High gas prices prevent some patients from accessing lifesaving care
A single mom with no extra money to fill up the tank to get to her cancer treatments. A 60-year-old man already struggling with finances diagnosed with metastatic cancer, his disability check not enough to cover the 40-mile round trip to receive the treatment that gives him relief from physical pain and provides more time with his family. These are the patients Mercy Hospital Oklahoma City is able to help thanks to a patient transportation grant recently awarded by the American Cancer Society (ACS).
“Receiving a cancer diagnosis is a burden for all of our patients, but for some, accessing specialized care is a significant challenge,” said Tracy Higgs, executive director of cancer services for Mercy. “Transportation programs are vital for these patients to get the treatments they need, and we’re grateful for the support of the American Cancer Society.”
ACS has awarded the $6,000 grant to Mercy for several years, allowing Mercy’s cancer navigators to provide more than 600 gas cards to approximately 250 patients.
“With the recent rise of gas prices, multiple patients have told me they simply don’t have the means to make it to and from their scheduled appointments,” said Irving Baccus, a Mercy social worker who works with oncology patients. “Two different single moms battling cancer told me they have to ration out funds every month just to buy food, get their kids to school and pay for daycare. Barely having enough to cover their bare necessities deterred them from starting the treatments needed to save their lives. When I tell them about the gas cards, they are so relieved and are able to make it to their appointments.”
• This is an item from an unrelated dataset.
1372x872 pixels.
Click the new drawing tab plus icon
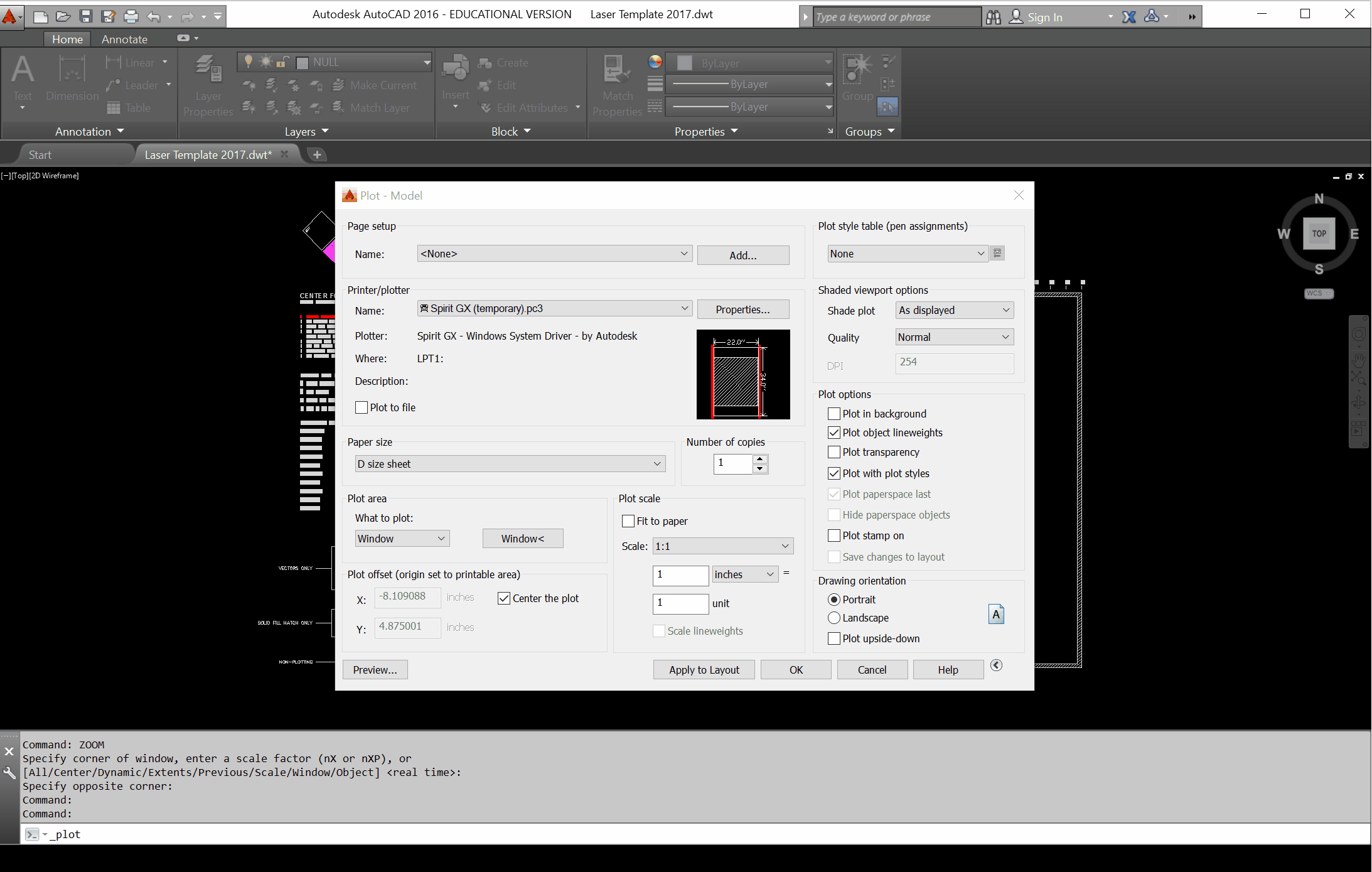click(x=318, y=154)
According to ACS, an estimated 23,700 Oklahoma residents will learn they have cancer this year. To help patients get the critical care they need, the American Cancer Society’s Patient Transportation Grants are awarded at a local level to health systems, treatment centers and community organizations in select communities through an application process.
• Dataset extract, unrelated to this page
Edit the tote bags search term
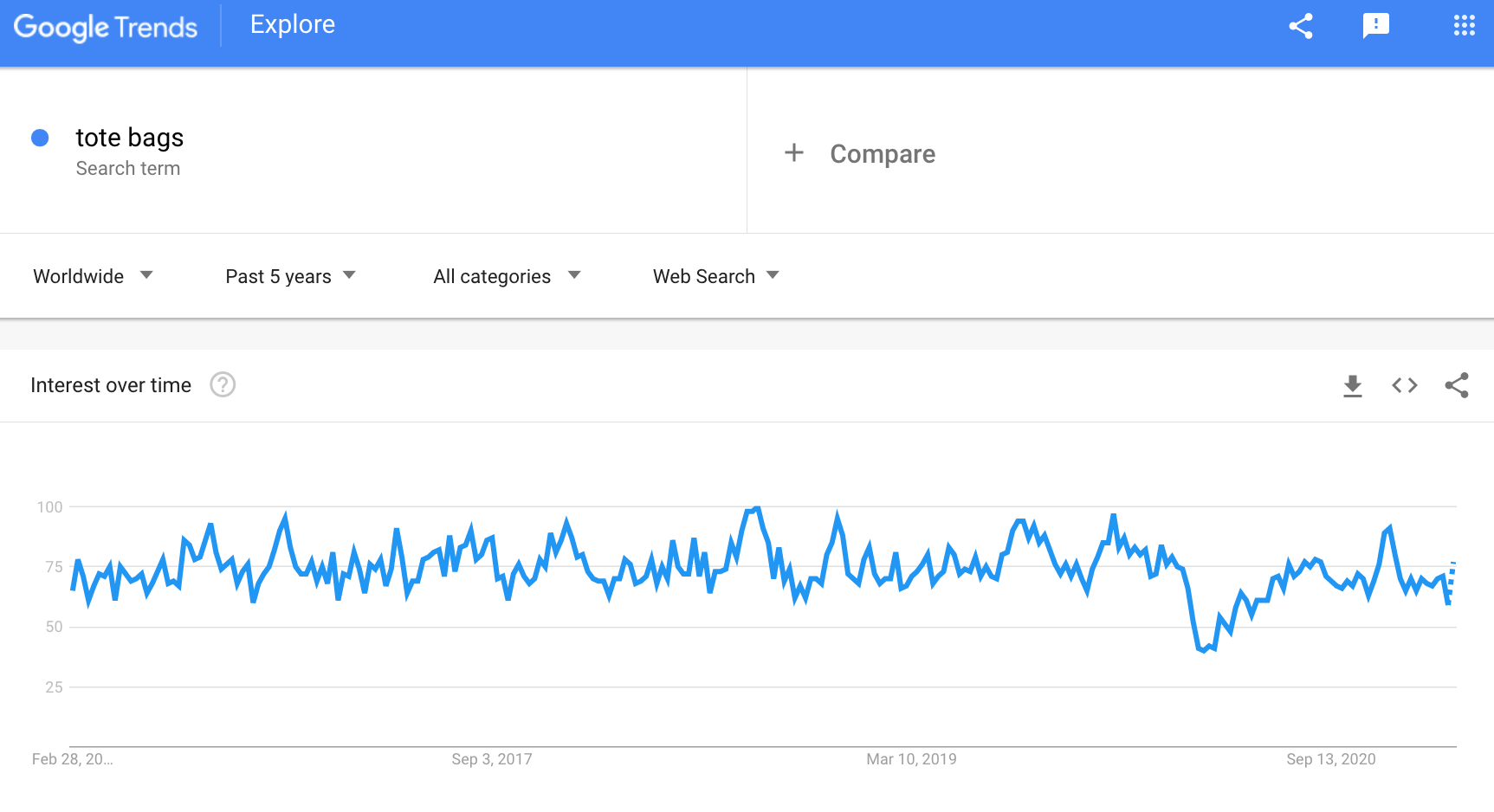1494x812 pixels. [130, 138]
“Disparities predominantly arise from inequities in work, wealth, income, education, housing and overall standard of living, as well as social barriers to high-quality cancer prevention, early detection and treatment services,” said Anthony Wilson, senior program manager for the American Cancer Society. “ACS collaborates with community health partners to reach individuals in areas with higher burdens of cancer with little to no access to transportation because even the best treatment can’t work if a patient can’t get there.”